1983 yılında David Bowie, video yönetmeni David Mallet ve yanlarında küçük bir ekip, şarkıcının en çok satan albümünün hit parçası olan “Let's Dance”in videosunu yapmak için Londra'dan, Avustralya'nın nüfusu iki yüz kişinin altında olan Carinda kasabasına gider. 1983, yani Thatcher ve Reagan’lı bu sözde “liberal’’ dönemde, “medeni” Avustralya'nın Aborijin halkına karşı uygulanan ayrımcılığa karşı dikkat çekmek için bir şarkı videosu çekmek ister. İşin ilginç yanlarından biri de David Bowie’nin o zamana kadar sosyal konulara pek ilgi duyan bir sanatçı olmaması. Yani tam da devir, sosyal sorunlardan ziyade o ana kadar kendisi gibi bireyselliği tercih etmiş olanların devriyken Bowie, tam ters yönde münzevi bir süperstardan sorumluluk sahibi bir sanatçıya dönüşür. Bowie, o dönem hem Avustralya'da hem de dünyanın geri kalanında pek de olumlu gözle bakılmayan Avustralya’nın yerli halkı Aborjinlerin durumuna dikkat çekmek için salaş bir barda dans ettirdi. Bowie, çekim sırasında barda bulunan gerçek insanları seçerek oyuncuları kullanmayı reddetti.

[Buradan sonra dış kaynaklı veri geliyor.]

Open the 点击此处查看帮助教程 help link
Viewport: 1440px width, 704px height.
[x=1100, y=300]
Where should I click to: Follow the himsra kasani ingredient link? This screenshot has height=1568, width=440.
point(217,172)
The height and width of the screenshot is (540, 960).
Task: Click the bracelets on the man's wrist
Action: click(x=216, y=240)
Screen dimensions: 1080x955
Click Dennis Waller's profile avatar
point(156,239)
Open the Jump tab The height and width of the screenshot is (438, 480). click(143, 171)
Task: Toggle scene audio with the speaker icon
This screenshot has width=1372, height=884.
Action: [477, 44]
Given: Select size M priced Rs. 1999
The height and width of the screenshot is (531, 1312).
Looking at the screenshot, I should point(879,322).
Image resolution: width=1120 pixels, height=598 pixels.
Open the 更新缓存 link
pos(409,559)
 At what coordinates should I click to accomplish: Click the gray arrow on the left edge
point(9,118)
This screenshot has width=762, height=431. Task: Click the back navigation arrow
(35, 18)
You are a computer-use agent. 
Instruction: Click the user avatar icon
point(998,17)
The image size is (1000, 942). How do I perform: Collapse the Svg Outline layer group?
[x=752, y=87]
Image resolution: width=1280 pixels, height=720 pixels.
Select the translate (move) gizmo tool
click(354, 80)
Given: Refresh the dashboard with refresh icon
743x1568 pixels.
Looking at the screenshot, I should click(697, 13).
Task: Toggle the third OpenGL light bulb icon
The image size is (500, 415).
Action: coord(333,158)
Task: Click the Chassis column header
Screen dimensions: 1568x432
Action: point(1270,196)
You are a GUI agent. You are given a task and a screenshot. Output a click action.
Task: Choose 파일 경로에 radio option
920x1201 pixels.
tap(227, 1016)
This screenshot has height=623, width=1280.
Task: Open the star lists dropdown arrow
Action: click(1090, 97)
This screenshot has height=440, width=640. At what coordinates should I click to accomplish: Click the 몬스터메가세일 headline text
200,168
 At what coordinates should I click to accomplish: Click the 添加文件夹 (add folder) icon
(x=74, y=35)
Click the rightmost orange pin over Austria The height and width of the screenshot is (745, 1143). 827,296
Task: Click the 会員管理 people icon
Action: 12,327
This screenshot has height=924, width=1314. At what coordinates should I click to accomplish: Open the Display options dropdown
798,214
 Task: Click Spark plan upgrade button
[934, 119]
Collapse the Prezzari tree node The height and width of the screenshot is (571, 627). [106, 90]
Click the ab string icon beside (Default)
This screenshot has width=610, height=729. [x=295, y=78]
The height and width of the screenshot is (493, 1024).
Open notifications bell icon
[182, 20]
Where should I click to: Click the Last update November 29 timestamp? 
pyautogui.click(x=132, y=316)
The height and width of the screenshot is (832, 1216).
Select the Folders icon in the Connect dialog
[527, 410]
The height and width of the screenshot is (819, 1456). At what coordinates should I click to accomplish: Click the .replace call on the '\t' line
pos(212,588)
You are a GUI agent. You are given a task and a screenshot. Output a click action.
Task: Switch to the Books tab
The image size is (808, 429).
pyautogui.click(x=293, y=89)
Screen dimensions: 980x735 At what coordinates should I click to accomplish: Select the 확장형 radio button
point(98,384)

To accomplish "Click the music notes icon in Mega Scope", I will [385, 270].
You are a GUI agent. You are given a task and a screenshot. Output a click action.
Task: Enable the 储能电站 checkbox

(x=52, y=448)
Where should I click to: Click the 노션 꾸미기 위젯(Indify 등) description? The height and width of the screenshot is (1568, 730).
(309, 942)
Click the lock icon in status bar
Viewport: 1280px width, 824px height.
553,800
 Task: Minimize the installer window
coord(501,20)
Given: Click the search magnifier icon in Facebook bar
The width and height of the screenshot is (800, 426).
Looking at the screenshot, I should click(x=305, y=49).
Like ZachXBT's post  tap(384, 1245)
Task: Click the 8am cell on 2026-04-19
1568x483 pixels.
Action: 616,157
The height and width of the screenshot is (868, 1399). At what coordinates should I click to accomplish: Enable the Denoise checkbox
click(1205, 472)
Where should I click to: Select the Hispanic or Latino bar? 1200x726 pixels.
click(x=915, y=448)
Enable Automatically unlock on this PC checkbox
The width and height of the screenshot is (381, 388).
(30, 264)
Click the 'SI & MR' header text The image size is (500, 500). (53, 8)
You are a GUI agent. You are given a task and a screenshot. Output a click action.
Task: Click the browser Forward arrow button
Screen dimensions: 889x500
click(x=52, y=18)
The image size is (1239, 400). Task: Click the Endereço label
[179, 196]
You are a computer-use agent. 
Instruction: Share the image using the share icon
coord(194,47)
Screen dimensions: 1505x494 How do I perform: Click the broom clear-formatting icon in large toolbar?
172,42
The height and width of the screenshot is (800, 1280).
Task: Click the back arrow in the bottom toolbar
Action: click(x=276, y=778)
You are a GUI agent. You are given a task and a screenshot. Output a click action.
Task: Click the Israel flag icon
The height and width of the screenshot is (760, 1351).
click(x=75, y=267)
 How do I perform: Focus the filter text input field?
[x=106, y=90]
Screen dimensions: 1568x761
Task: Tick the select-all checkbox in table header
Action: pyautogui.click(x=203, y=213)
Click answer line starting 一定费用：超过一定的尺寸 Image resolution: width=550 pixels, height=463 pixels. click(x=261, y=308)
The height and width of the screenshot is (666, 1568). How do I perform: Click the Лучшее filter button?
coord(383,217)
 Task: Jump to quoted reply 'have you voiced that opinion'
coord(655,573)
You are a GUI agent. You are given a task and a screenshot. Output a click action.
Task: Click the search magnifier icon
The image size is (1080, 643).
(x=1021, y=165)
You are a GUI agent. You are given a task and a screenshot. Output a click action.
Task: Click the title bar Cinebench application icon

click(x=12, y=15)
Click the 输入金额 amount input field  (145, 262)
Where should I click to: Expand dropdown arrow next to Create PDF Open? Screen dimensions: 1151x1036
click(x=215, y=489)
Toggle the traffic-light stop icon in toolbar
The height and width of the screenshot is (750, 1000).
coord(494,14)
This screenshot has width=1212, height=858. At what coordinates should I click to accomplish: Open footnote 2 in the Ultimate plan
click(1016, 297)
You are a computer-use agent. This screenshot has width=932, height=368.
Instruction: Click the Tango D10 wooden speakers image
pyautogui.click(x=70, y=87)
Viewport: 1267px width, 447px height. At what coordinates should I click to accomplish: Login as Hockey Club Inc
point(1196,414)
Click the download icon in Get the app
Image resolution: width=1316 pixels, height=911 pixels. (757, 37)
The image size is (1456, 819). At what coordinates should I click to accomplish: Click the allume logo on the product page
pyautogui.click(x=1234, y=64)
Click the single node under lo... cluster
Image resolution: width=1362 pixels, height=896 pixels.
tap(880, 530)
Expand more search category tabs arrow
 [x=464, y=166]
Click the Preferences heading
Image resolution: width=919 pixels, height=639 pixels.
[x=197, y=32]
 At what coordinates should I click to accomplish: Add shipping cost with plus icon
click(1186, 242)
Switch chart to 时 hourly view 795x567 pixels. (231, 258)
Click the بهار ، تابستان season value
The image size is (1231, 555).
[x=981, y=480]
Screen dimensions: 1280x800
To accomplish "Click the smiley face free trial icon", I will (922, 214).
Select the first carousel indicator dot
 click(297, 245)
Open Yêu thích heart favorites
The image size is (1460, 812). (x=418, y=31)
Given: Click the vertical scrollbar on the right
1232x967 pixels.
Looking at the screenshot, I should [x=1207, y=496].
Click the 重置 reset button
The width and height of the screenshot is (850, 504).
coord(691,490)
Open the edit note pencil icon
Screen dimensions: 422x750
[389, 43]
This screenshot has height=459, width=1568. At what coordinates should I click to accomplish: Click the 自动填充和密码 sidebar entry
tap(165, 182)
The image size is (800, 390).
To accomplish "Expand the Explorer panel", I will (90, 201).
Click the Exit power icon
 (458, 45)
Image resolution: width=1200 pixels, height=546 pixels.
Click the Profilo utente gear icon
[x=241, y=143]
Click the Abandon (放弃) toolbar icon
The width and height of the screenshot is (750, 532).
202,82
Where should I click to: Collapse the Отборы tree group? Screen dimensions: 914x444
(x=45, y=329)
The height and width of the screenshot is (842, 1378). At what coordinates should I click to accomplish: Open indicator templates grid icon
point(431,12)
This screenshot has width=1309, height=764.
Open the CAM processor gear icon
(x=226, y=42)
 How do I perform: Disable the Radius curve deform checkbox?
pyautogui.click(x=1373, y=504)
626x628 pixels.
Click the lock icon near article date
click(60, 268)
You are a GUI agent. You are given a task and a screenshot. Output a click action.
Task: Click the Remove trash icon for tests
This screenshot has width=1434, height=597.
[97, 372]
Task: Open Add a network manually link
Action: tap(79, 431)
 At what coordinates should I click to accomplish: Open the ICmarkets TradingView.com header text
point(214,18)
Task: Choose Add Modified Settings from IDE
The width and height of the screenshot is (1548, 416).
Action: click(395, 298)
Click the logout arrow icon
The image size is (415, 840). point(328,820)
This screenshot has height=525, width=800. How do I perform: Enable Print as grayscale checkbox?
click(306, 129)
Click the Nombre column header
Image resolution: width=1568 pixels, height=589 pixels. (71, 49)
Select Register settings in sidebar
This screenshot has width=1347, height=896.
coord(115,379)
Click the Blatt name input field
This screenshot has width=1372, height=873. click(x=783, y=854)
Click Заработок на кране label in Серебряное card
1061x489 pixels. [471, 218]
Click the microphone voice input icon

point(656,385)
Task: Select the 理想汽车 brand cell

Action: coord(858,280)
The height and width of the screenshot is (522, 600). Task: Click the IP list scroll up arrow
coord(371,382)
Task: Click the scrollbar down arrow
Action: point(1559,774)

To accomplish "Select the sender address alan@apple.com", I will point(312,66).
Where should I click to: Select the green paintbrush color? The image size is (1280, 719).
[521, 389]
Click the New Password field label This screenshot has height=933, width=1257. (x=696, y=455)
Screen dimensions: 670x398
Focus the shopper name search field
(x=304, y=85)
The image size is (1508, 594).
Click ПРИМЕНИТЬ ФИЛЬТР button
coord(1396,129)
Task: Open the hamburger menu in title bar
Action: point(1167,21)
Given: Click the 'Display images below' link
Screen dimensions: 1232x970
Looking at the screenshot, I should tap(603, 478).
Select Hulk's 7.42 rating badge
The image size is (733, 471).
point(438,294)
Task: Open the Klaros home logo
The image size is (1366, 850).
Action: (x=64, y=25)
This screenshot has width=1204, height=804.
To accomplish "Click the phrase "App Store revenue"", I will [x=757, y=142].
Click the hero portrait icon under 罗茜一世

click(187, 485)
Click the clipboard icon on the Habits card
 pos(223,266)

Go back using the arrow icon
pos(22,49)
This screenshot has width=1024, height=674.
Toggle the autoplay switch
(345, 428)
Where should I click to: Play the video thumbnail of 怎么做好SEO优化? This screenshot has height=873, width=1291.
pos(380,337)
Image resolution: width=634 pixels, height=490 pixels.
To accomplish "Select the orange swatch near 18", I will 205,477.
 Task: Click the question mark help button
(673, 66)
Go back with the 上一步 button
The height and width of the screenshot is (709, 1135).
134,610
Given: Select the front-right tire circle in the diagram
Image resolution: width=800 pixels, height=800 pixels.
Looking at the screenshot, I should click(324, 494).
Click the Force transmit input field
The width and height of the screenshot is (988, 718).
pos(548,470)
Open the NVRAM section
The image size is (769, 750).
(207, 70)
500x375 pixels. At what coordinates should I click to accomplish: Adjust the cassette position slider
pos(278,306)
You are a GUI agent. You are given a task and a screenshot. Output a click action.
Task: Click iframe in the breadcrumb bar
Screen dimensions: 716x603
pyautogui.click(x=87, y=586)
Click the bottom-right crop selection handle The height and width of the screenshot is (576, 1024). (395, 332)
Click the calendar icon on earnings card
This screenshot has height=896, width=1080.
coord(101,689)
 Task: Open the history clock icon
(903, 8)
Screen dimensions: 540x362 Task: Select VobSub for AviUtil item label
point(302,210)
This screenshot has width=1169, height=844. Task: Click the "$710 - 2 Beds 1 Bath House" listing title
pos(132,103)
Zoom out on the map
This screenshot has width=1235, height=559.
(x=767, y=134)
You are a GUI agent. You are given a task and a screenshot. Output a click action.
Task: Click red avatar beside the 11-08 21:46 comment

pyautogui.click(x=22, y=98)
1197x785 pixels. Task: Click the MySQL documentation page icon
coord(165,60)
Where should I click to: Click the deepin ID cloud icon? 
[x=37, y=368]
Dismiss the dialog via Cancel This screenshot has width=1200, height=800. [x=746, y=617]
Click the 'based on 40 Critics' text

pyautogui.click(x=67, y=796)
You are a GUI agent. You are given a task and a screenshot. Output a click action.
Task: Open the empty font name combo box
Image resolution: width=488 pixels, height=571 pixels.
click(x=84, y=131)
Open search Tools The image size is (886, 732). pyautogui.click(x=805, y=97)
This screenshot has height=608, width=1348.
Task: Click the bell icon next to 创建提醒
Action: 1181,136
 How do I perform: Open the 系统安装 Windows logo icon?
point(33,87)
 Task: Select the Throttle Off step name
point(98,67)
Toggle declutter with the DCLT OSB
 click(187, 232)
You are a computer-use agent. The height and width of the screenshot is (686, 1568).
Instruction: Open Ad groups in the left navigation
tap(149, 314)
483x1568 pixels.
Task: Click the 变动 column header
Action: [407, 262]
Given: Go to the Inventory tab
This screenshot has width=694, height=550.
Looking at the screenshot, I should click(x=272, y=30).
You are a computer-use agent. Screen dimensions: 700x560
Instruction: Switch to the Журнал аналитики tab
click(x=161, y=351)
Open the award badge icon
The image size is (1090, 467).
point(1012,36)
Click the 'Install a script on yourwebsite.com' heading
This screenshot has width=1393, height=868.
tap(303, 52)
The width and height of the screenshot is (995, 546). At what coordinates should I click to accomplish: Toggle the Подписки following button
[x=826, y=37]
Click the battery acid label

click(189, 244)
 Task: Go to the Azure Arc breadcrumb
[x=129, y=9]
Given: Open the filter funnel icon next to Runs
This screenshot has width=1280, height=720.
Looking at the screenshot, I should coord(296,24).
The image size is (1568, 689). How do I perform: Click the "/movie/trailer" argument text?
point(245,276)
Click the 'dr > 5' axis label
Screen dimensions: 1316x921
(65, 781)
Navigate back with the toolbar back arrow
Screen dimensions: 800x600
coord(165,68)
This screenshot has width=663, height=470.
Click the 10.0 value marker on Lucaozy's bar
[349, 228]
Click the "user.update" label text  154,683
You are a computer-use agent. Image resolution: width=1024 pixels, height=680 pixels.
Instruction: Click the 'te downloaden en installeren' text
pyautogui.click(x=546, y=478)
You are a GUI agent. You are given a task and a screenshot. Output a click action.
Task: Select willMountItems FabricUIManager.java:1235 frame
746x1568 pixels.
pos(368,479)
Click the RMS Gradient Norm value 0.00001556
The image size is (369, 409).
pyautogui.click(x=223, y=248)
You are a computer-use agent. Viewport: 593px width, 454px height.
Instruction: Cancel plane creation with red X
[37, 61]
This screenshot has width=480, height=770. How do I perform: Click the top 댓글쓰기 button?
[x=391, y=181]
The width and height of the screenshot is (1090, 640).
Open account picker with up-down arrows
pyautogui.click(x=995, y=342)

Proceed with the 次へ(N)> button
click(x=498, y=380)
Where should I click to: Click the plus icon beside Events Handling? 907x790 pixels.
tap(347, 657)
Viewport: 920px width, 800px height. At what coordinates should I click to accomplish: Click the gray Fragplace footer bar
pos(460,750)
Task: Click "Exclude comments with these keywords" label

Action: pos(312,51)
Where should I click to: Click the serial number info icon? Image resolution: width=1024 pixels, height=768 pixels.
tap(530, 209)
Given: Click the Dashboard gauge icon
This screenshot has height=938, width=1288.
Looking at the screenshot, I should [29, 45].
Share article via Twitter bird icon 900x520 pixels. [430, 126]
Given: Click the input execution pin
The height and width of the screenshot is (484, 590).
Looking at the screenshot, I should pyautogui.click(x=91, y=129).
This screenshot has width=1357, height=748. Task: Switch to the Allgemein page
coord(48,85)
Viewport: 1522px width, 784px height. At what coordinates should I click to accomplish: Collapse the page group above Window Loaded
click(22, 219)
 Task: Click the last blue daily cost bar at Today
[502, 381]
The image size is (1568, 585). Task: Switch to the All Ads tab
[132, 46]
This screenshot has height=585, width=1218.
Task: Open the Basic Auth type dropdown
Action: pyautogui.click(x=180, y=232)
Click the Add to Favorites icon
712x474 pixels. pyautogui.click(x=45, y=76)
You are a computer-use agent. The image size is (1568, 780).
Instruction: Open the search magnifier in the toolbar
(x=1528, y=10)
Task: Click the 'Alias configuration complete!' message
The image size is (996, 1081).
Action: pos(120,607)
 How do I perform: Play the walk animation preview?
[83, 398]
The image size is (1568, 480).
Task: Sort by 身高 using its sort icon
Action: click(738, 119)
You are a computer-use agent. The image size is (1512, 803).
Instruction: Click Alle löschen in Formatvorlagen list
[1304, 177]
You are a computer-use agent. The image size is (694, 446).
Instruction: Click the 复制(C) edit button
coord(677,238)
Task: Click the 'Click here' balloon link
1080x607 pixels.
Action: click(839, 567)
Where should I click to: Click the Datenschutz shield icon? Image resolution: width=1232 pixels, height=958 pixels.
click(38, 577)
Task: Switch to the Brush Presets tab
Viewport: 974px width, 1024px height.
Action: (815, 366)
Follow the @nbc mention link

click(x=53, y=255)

Video izlendiğinde beyazların Aborjinlere olan alaycı bakışları ve buna rağmen Aborjinlerin rahat ve samimi oluşları dikkat çekiyor. Gönüllerinden geçtiği gibi dans ediyorlar ilginç bir görüntü oluşturuyor.
Gönlünden geçtiği için değil de kendini mecbur hissettiği için adeta toplu iğne ucunda dans etmiş olan biri ise bundan yaklaşık 14 yıl önce Financial Times’a verdiği mülakatta, “Müzik çaldığı sürece kalkıp dans etmelisin” deyip, "Hala dans ediyoruz” diye ekleyen o dönemki Citigroup CEO’su Charles "Chuck" Prince idi. Bu sözlerinden üç ay sonra ABD borsaları, bir daha uzun zaman görmeyecekleri bir tepe yapıp, 2008 küresel krizi başladı. Bu süreçte, yakın zamana kadar çok rağbet göre Nasdaq endeksi yüzde 90 değer kaybetti ve başka yeni arz edilen birçok şirket de battı. Prince ise diğer birçok banka CEO’su gibi finansal krizinin sebeplerini ortaya çıkarabilmek adına ABD Kongesi’ne ifade vermeye çağrıldı. Prince, ifadesinde aslında sözlerinin yanlış anlaşıldığını ama rakiplerinin bazı alanlarda büyürken geride kalmayı göze alamayacaklarını yine gayet samimi bir şekilde ifade etti. Aslında bu samimi cevap, tam da bam telinin olduğu yer. Olaylar gerçekleştikten sonra yapılan yorumların genelde bilerek veya bilmeyerek ıskaladığı, yatırım ve piyasalar ile ilgili en önemli bilinmesi birkaç çok konuşulmayan konulardan biri bu rekabet baskısı. Bunu görmezden gelerek veya tam anlamıyla kavramadan ne piyasayı ne de benchmark kaygısı olan profesyonel yöneticilerin davranışlarını anlama şansınız yok. Bu söylediğim aslında çok da yeni ve orijinal bir şey değil. Neredeyse bir asır önce yazılmış Keynes’in Genel Teori kitabının 12. bölümü, bu konuda yazılmış en güzel eserlerden biridir. Belki yeni değil ama bu kadar önemli olup da bu kadar az dile getirilen başka bir konu bilmiyorum.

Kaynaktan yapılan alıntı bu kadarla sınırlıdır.